• THE TASKS
1. Answer these questions from the forum thread about the new $10 bill, below.
(a) Where was the new bill shown alongside the train it portrays?
(b) Which city did SubwayNut visit on the trip two weeks earlier?
(c) On what site does chrsjrcj think the pre-order was placed?
2. For each statement, decide whether it agrees with the forum thread about the new $10 bill, below, and quote the words that settle it.
(a) The new $10 bill belongs to the polymer plastic series.
(b) The shop where SubwayNut got change already had the new notes.
(c) jimhudson agrees with SarahZ that the money is boring.

══ DOCUMENT EXTRACT ══

# The new VIA “Canadian” $10 Dollar Bill is out.



## NS VIA Fan (Nov 7, 2013)

[SIZE=medium]The new $10 bill which features VIA’s Canadian was displayed at the Vancouver Station today along with the train it portrays. It’s one of the new polymer plastic series of bills. [/SIZE]

[SIZE=medium]http://www.theprovince.com/news/vancouver/Bank+Canada+unveils+notes/9138776/story.html[/SIZE]

[SIZE=medium]http://www.flickr.com/photos/bankofcanada/8693039423/[/SIZE]


----------



## SubwayNut (Nov 7, 2013)

I was in Canada two weeks ago (a quick City trip up to Montreal) and even asked in a shop as I was getting change if they had the new $10 notes yet, (they obviously didn't yet).


----------



## SarahZ (Nov 7, 2013)

Our money is so boring compared to everyone else's.


----------



## chrsjrcj (Nov 7, 2013)

I think I pre-ordered one from a guy on Ebay. This thread reminded me that I should probably check up on that. :giggle:


----------



## fairviewroad (Nov 12, 2013)

Honoring "The Canadian", eh? I suppose you're allowed to spend it twice a week? Possibly three times a week in the summer?


----------



## jimhudson (Nov 12, 2013)

fairviewroad said:


> Honoring "The Canadian", eh? I suppose you're allowed to spend it twice a week? Possibly three times a week in the summer?


^_^ Good one!



SarahZ said:


> Our money is so boring compared to everyone else's.


True, but it's still the "Worlds Currency" and Everyone Wants it!  (Little known that this Country Prints and Coins Lots of the Worlds Currencies!)


----------



## yarrow (Nov 29, 2013)

═══
══ SOURCE DATA ══

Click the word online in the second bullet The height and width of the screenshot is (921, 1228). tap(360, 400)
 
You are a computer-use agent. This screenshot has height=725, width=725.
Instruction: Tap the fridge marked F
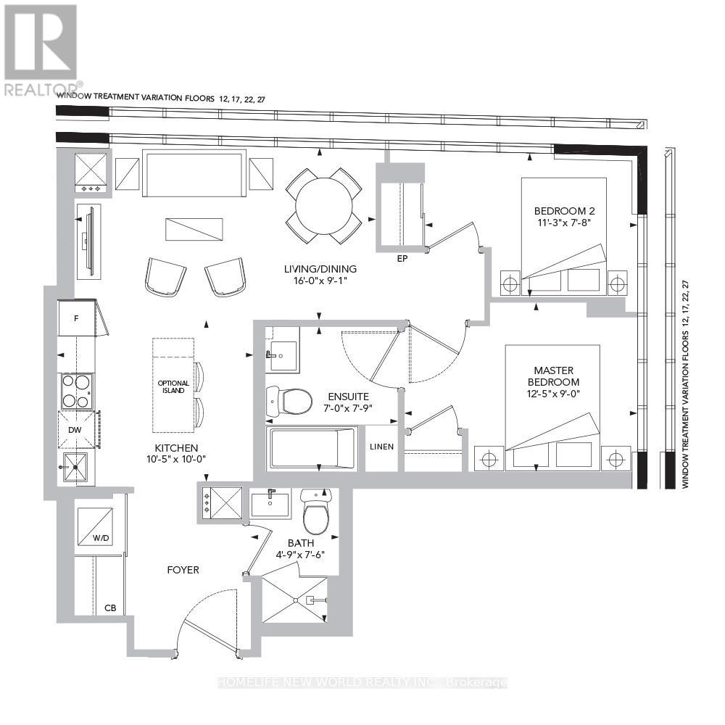tap(75, 318)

═══

• OUTPUTS IN ORDER
1.
(a) At the Vancouver Station.
(b) Montreal.
(c) Ebay.

2.
(a) Yes: "It’s one of the new polymer plastic series of bills."
(b) No: "(they obviously didn't yet)"
(c) Yes: "True, but it's still the "Worlds Currency" and Everyone Wants it!"